Bundeskanzlerin Angela Merkel wies die Vorwürfe unmittelbar bei der Übergabe des Gutachtens zurück: „Für uns ist immer Zeit für Reformen“, sagte Merkel am Mittwoch in Berlin bei der Entgegennahme des Jahresgutachtens der Regierungsberater. Bei der Beurteilung von Reformen gebe es sicher Differenzen zwischen Ökonomen und der Politik. Eine „gewisse Reibung konstruktiver Art“ sei aber nötig. 

Der Aufschwung in Deutschland und im Euro-Raum werde aber weitergehen, prophezeit der Sachverständigenrat. Die fünf Ökonomen rechnen mit Zuwachsraten des realen Bruttoinlandsprodukts von 1,9 Prozent im Jahr 2016 und 1,3 Prozent 2017. Sie weichen damit geringfügig von den aktuellen Herbstprognosen der Bundesregierung ab: 1,8 % für 2016 und 1,4 Prozent für 2017. 

„Die zugrunde liegende Wachstumsdynamik bleibt im Wesentlichen erhalten“, heißt es. Die deutsche Wirtschaft gerate in eine zunehmende Überauslastung. Für den gesamten Euro-Raumprognostiziert der Sachverständigenrat ein reales Wachstum von 1,6 % im Jahr 2016 und 1,4 % im Jahr 2017.

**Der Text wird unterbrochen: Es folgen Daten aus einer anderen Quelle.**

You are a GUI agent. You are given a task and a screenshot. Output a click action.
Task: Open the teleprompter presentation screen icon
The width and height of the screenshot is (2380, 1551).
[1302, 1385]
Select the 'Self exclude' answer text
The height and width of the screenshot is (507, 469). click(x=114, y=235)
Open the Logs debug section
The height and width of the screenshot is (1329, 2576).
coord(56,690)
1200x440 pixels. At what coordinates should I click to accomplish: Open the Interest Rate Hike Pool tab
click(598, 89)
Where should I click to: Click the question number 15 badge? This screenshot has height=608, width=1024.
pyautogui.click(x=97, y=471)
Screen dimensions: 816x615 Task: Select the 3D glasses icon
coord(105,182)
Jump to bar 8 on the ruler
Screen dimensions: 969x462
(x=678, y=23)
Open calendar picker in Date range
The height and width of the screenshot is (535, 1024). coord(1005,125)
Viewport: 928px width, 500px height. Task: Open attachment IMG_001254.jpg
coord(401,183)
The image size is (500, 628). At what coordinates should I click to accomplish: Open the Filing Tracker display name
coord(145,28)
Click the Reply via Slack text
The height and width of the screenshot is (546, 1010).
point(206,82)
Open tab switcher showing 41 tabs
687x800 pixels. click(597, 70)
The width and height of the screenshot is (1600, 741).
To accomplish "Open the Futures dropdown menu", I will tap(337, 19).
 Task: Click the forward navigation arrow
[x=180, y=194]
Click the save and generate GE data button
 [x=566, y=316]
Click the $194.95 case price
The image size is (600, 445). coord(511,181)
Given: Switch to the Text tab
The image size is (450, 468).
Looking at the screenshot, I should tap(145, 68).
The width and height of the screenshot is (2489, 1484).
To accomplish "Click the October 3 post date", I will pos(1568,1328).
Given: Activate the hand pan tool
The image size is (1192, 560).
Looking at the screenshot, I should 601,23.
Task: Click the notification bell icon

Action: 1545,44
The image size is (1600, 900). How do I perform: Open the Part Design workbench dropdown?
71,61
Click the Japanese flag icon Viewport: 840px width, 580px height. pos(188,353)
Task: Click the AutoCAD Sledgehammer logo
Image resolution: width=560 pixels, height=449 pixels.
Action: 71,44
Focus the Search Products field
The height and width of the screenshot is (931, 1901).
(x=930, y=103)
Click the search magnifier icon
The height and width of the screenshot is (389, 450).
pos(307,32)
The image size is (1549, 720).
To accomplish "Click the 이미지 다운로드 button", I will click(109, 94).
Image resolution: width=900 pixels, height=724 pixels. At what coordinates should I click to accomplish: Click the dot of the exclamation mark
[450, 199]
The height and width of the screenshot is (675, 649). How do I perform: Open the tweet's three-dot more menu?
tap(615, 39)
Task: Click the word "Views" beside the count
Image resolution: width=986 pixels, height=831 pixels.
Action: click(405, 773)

Forderung nach Reformen in Deutschland und der EU

„Die Mitgliedstaaten des Euro-Raums sollten jetzt den Rückenwind des Aufschwungs für Strukturreformen nutzen. Auch die Bundesregierung hat die gute ökonomische Entwicklung der vergangenen Jahre nicht ausreichend für marktorientierte Reformen genutzt“, sagt der Vorsitzende des Sachverständigenrates, Christoph M. Schmidt.

Die geforderten Reformen auf EU-Ebene skizzieren die Sachverständigen so:  

- Das Subsidiaritätsprinzip müsse gestärkt werden. In der Klimapolitik, der Asylpolitik und der inneren Sicherheit sei eine stärkere Integration zu wünschen. Die Fiskal-, Arbeitsmarkt- und Sozialpolitik sollte dagegen in nationaler Verantwortung bleiben.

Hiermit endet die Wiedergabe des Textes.